- **GIVEN PASSAGE**:
▶

I recently purchased an eVGA 8800GT video card. After reading how the card gets hot I decided to use Rivatuner to control the temps on the card. According to Rivatuner the fan on the card is already running 100% while the default speed is 29% idle or under load according to the forum. The temperature is 58 or 59 C idle. Would installing an after market fan such as Thermaltake's Duo Orb reduce the temps on the card? Since I have never done this before would it be easier or harder than building a new pc? Any advice is surely welcome. Thank you.
 
Yes, adding an after-market fan will help reduce temps. However, I'm pretty happy running my 8800GT's stock fan at 65% and getting temps of 45 at idle and 68 at load.
 
Either my cable management is not up to par or there isn't enough cooling in my case but your card seems to be running cooler than mine. Are you running Rivatuner or some other program that can control your fan Captain Caveman?
 
My case has very good ventilation. I'm running an Antec P180 with four 120mm fans and a slot fan cooler to help blow out hot air around the video card.
 
It is pretty easy to install. The only hard part is the ram heatsinks, because you need a good way to get them to stick on. I am debating using thermal tape or epoxy.
 
I just upgraded my BFG 8800GTOC's stock hsf to the VF1000. I decided not to use the Zalman blue aluminum bga ramsinks and instead opted for the Thermaltake CL-C0025 copper ramsinks. The Sekisui #5760 thermal tape on the ramsinks sticks really well. I used 8 for the memory and 4 on the small vrm clusters. I also put a thin layer of AS5 on the gpu core. Using the fan mate to adjust the fan to where the blue light just starts to turn bright, which is maybe 1/8th of a turn from the lowest setting, it's quieter than the Antec Tricool's in my P182 which are on low (<25dB). I also have an Arctic Cooling 120mm fan in the top front HDD cage. The good news is that my idle temps went from 61C with the stock cooler to 48C, and the full load temps dropped from 108C to 66C @ 700/1753/950.

◀

- **DATASET CONTENT**:
▶

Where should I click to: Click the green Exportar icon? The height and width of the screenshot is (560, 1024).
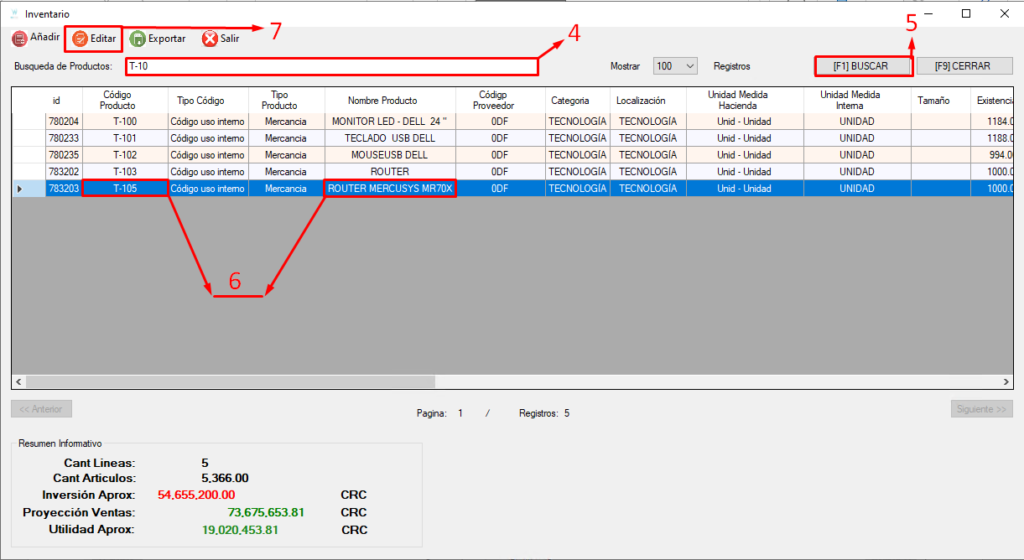tap(137, 39)
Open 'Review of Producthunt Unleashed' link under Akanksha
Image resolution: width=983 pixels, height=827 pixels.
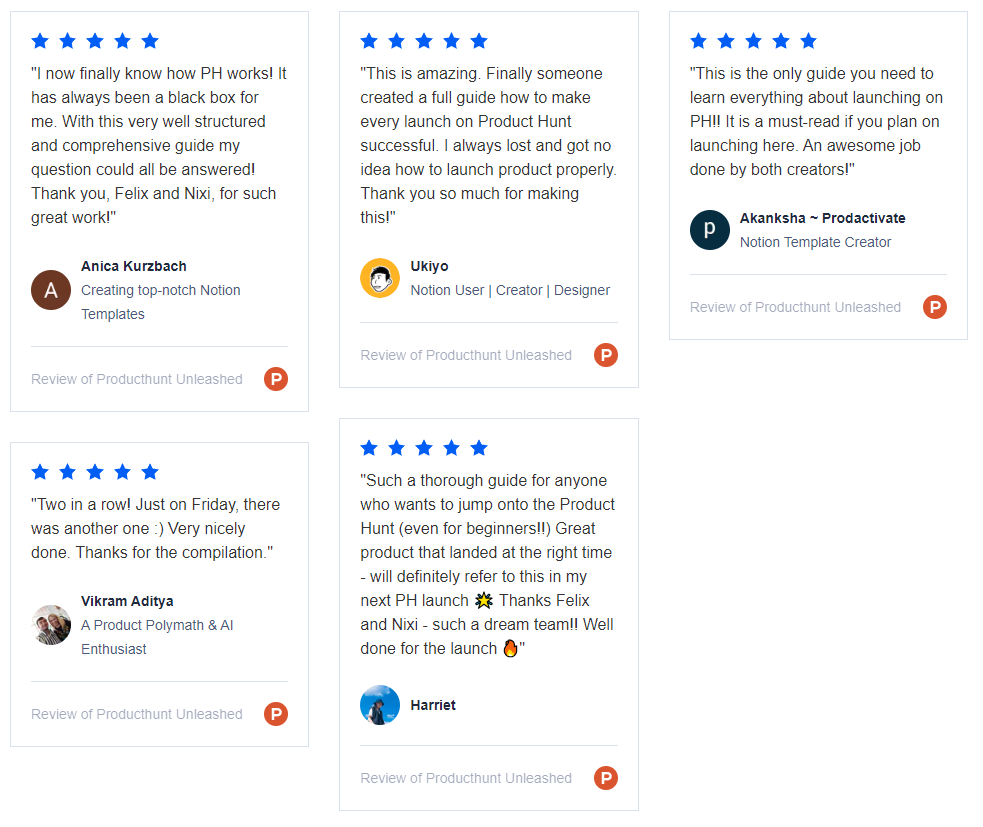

◀

- **AIM A**: Reproduce the part of the video card cooling thread starting with "Either my cable" and going on through "fan Captain Caveman?".
- **AIM B**: In the video card cooling thread, which thermal tape held the copper ramsinks on after the VF1000 upgrade?

- **TASK RESPONSE A**:
Either my cable management is not up to par or there isn't enough cooling in my case but your card seems to be running cooler than mine. Are you running Rivatuner or some other program that can control your fan Captain Caveman?

- **TASK RESPONSE B**: Sekisui #5760 thermal tape.